> [BRIEF]:
From the line containing "Instruction: Open the" through the last line of the entries below, transcribe each line exactly, excluding any picture.

(RAW DATA)

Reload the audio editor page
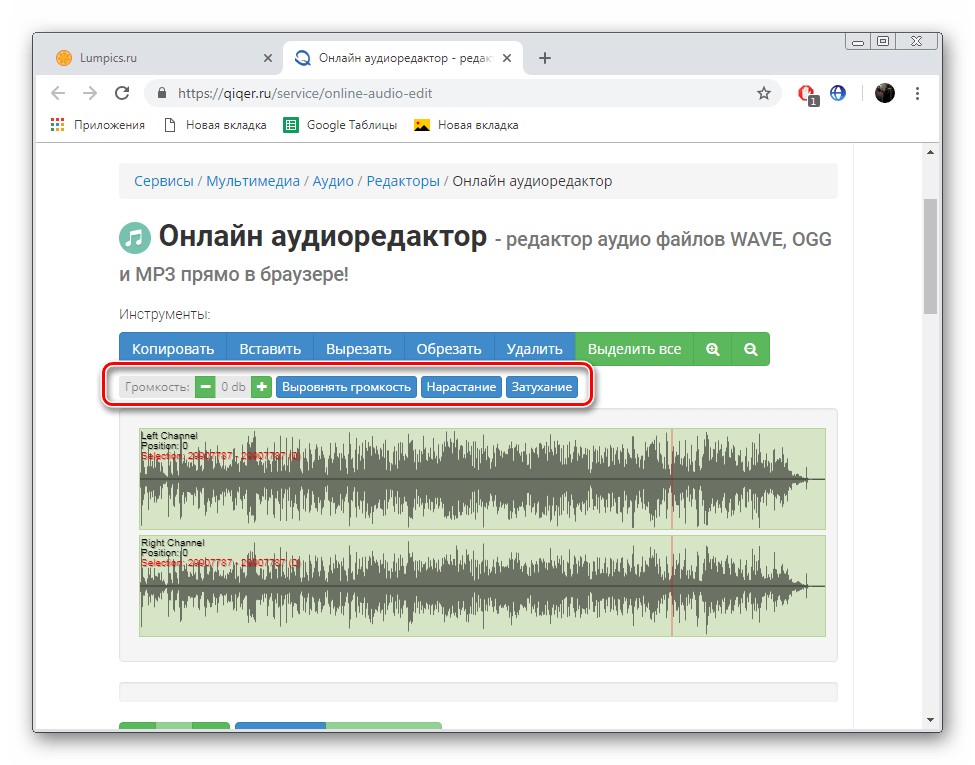The width and height of the screenshot is (975, 765). (x=122, y=93)
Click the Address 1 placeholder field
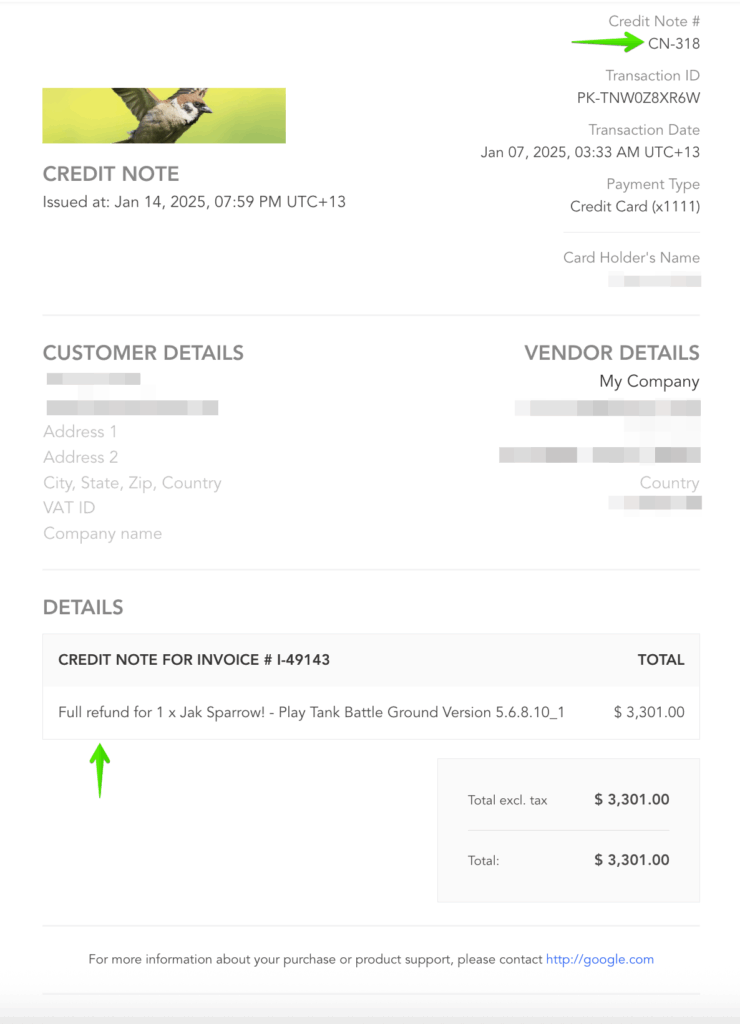Screen dimensions: 740x1024 [80, 432]
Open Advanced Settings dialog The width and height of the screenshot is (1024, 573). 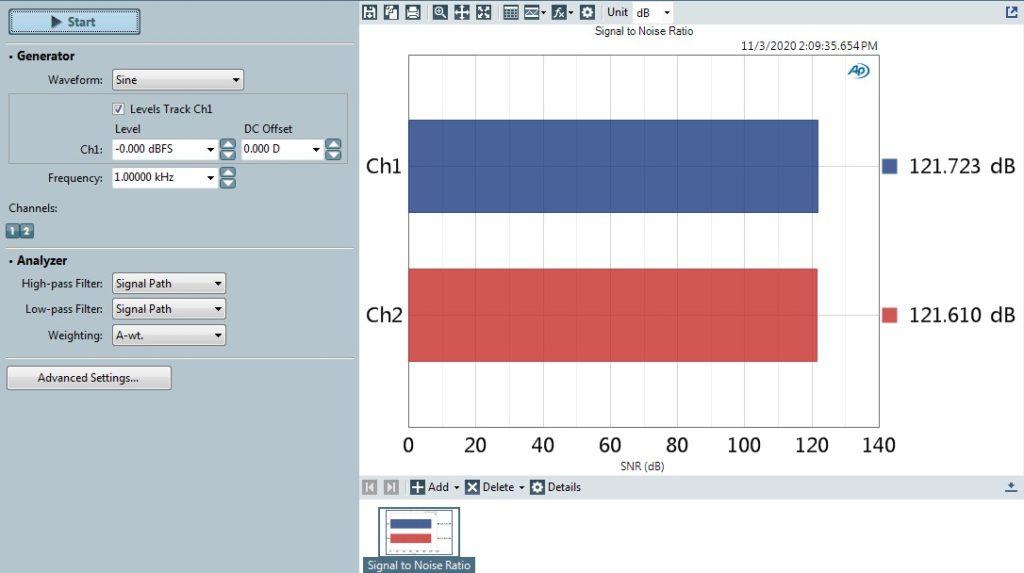click(x=89, y=378)
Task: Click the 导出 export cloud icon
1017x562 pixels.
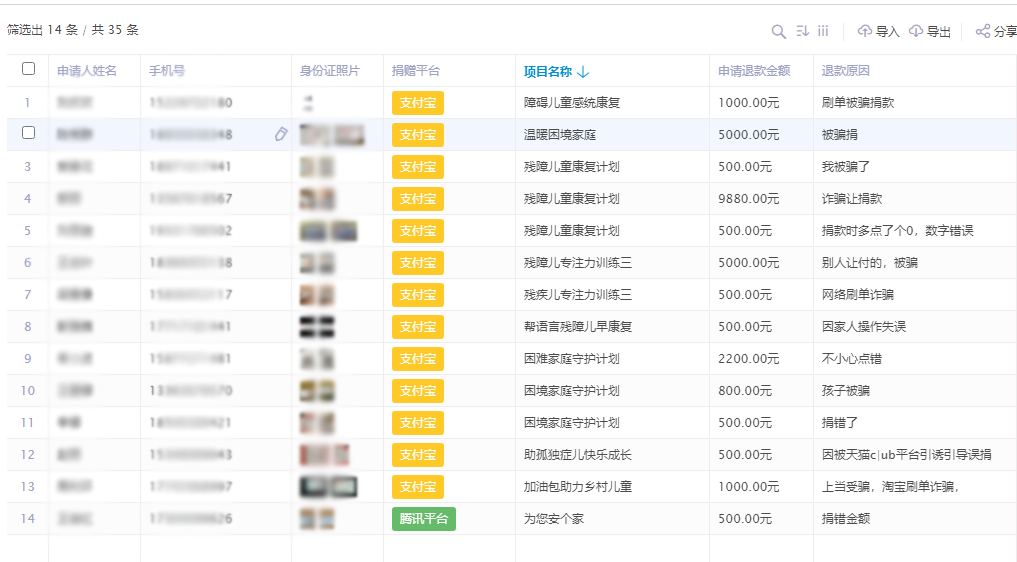Action: (x=916, y=31)
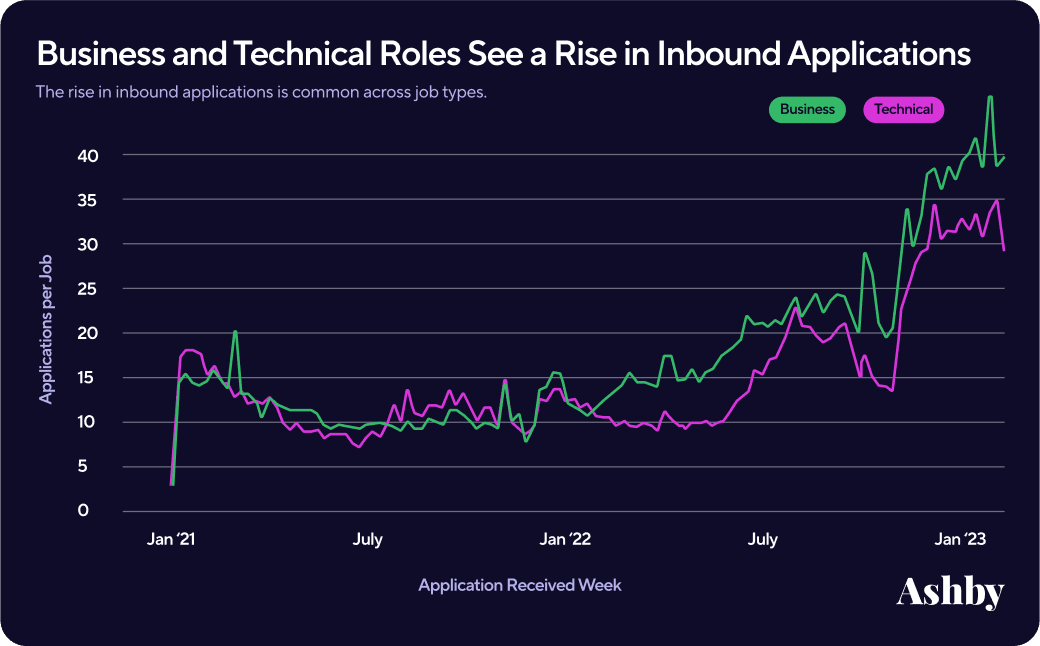The width and height of the screenshot is (1040, 646).
Task: Toggle the Technical series legend badge
Action: coord(903,110)
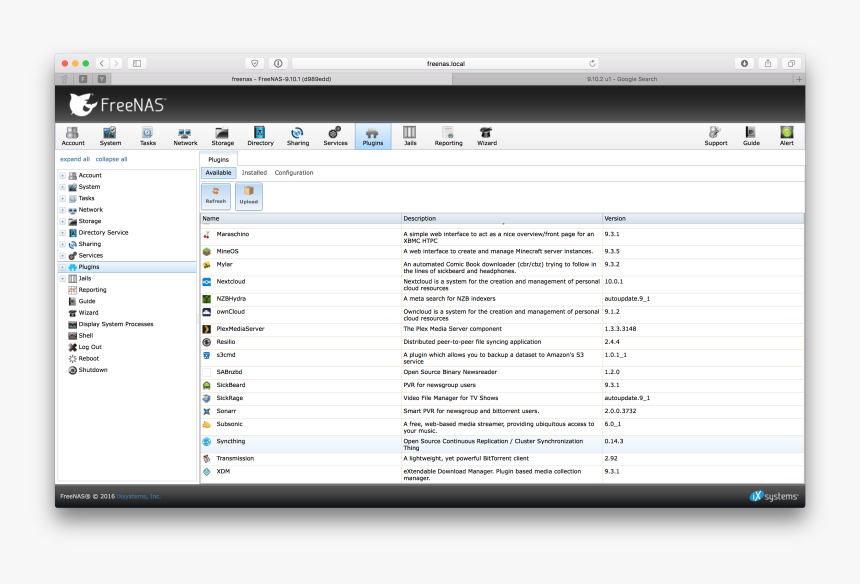860x584 pixels.
Task: Open the Wizard from the top toolbar
Action: (x=486, y=135)
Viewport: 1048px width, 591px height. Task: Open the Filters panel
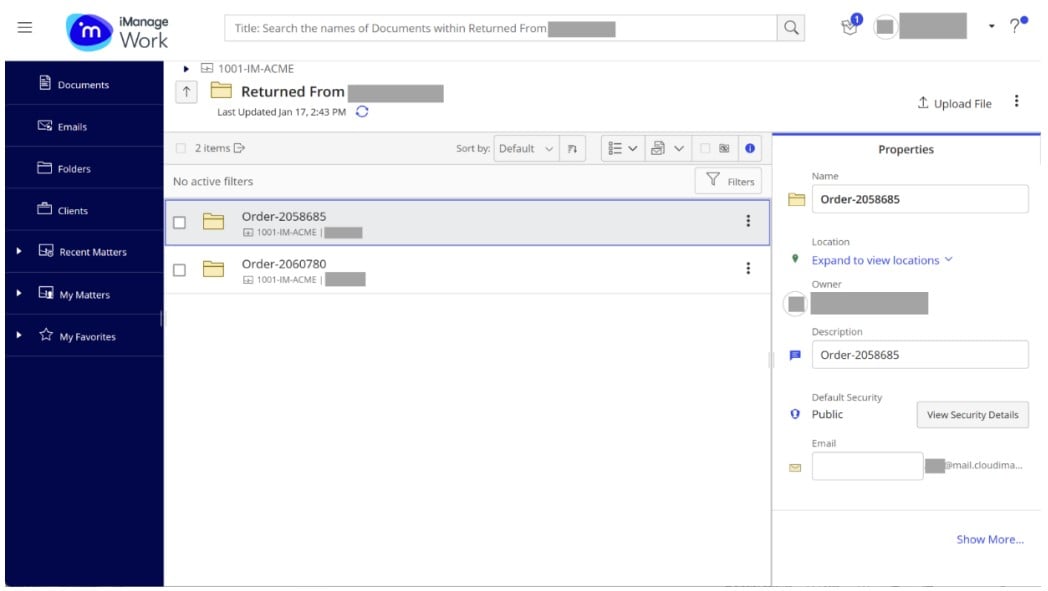730,181
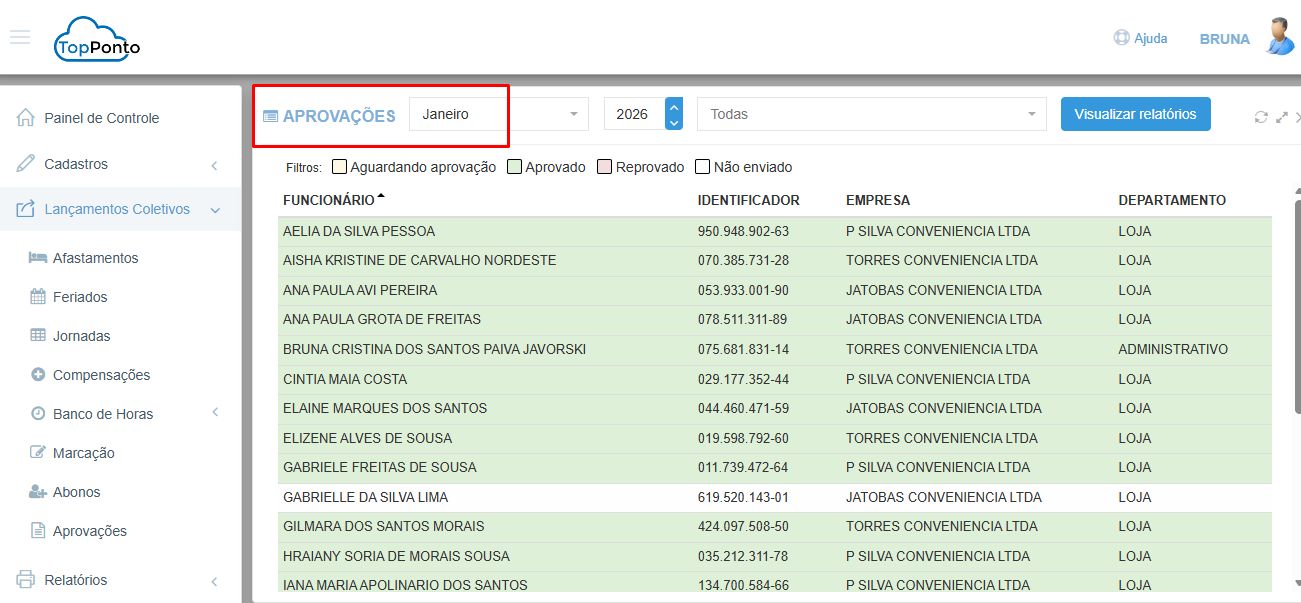Toggle the Aguardando aprovação filter checkbox
Image resolution: width=1301 pixels, height=603 pixels.
coord(340,167)
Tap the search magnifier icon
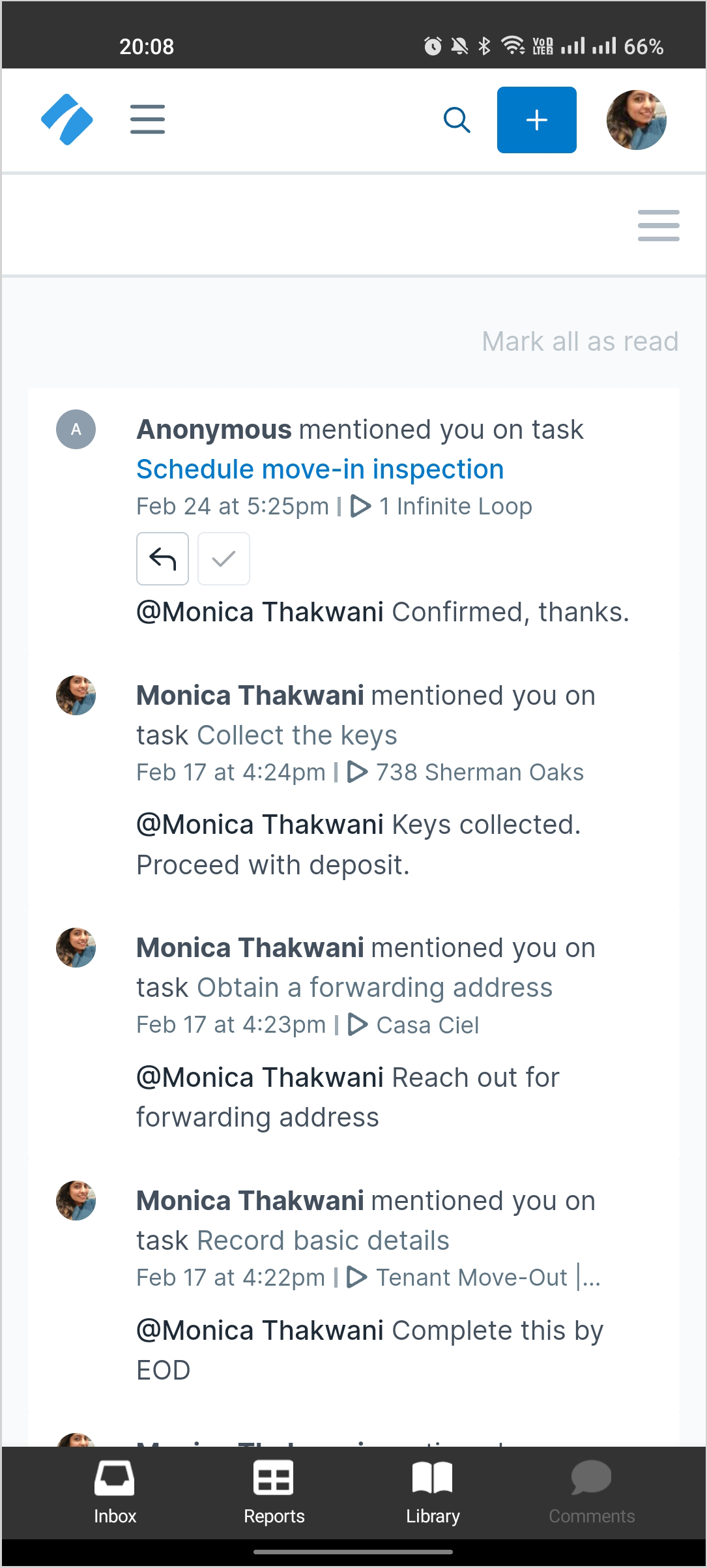The height and width of the screenshot is (1568, 707). point(457,120)
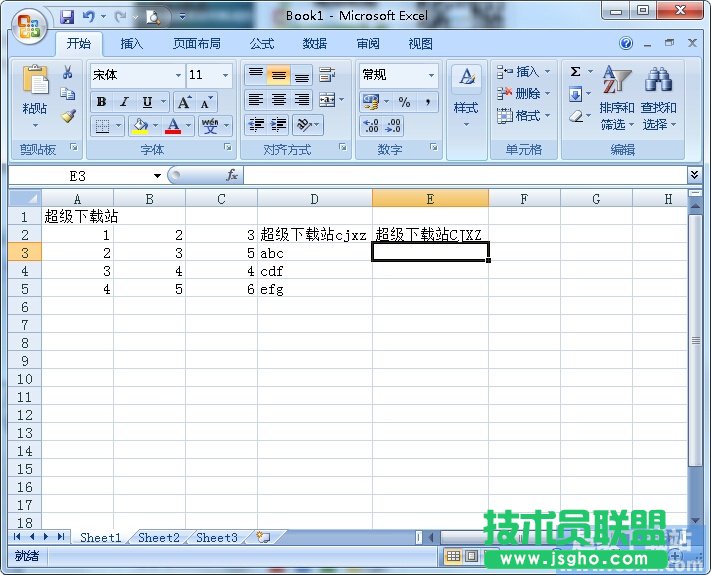Open the font name 宋体 dropdown
The image size is (711, 575).
178,75
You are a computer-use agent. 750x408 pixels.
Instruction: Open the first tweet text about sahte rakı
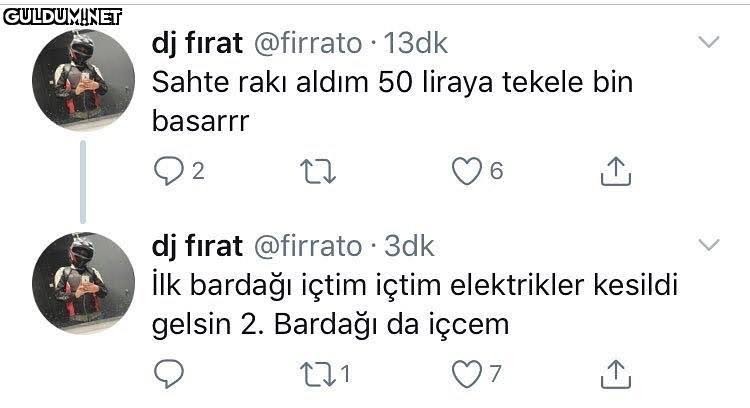392,100
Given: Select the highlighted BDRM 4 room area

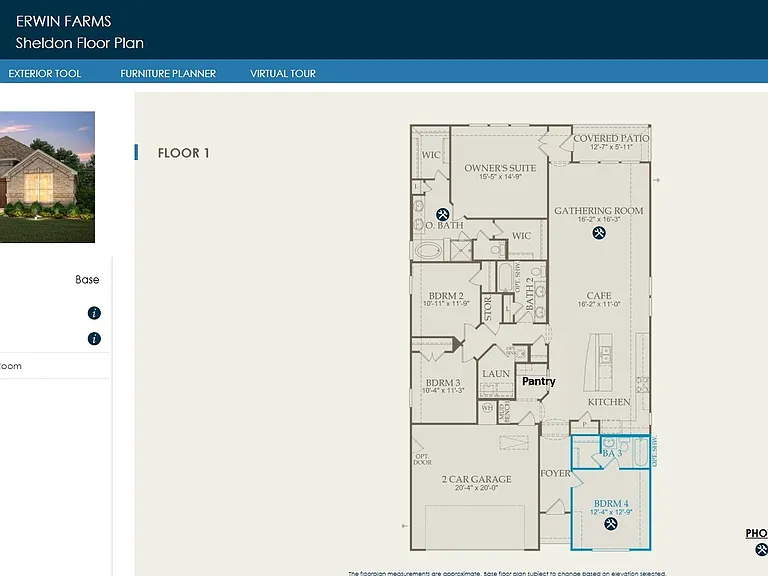Looking at the screenshot, I should [611, 509].
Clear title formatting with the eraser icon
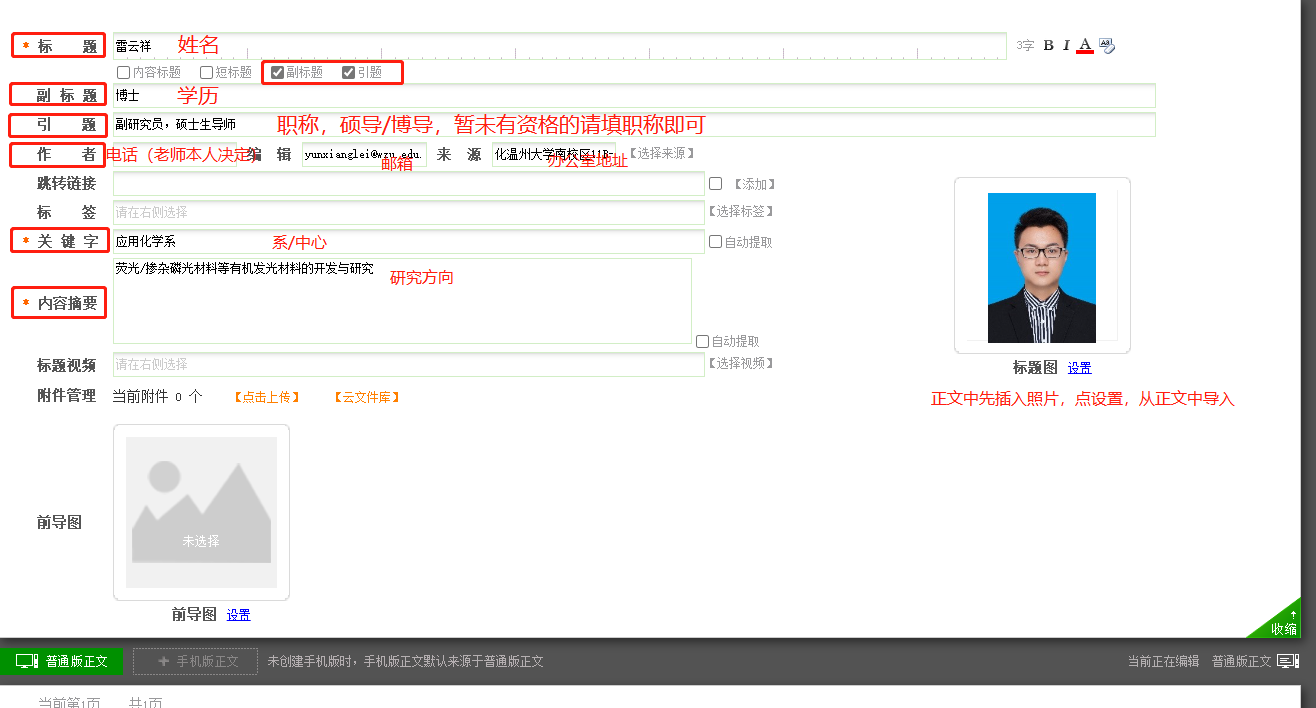The image size is (1316, 708). [x=1107, y=45]
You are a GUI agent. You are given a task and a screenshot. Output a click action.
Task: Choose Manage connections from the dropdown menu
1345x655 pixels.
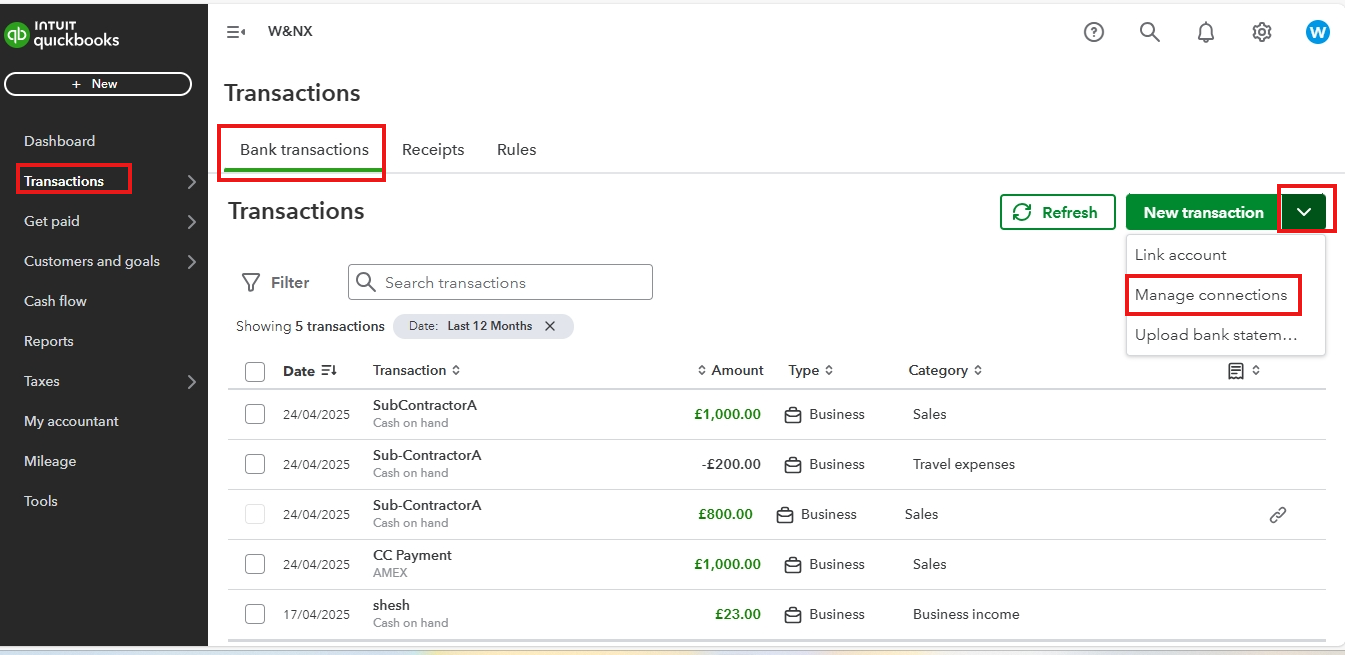click(1211, 295)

(End RAW DATA)

> [TASK ANSWER]:
Instruction: Open the first tweet text about sahte rakı
392,100
Given: Select the highlighted BDRM 4 room area

Looking at the screenshot, I should [611, 509].
Clear title formatting with the eraser icon
The image size is (1316, 708). [x=1107, y=45]
You are a GUI agent. You are given a task and a screenshot. Output a click action.
Task: Choose Manage connections from the dropdown menu
1345x655 pixels.
click(1211, 295)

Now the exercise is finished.